_What this task involves_
Pick out and copy every line in the records below that contains the string "width". Letter case matters.

_Material for this task_
-=-=-=-=-

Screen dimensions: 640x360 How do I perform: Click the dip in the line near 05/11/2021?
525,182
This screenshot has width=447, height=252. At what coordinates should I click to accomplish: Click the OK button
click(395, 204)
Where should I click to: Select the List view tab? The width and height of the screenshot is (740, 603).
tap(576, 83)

-=-=-=-=-

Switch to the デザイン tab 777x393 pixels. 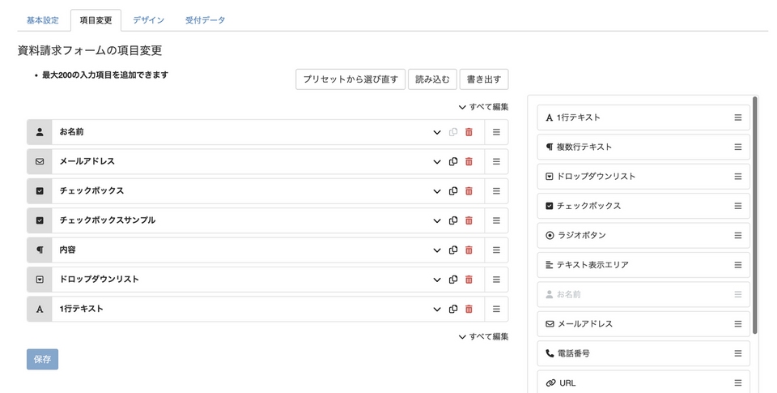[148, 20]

-=-=-=-=-

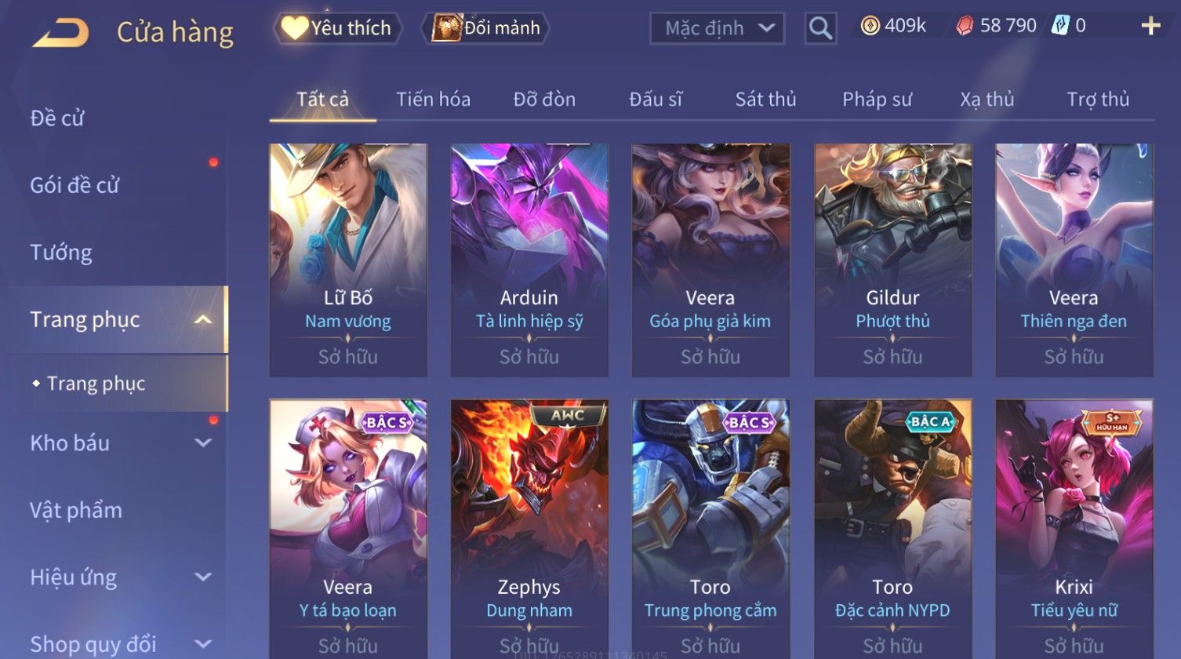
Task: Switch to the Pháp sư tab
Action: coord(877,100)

-=-=-=-=-

_Written answer_
This screenshot has width=447, height=252. At what coordinates should I click to accomplish: Click the OK button
Where should I click to: Select the List view tab? The width and height of the screenshot is (740, 603).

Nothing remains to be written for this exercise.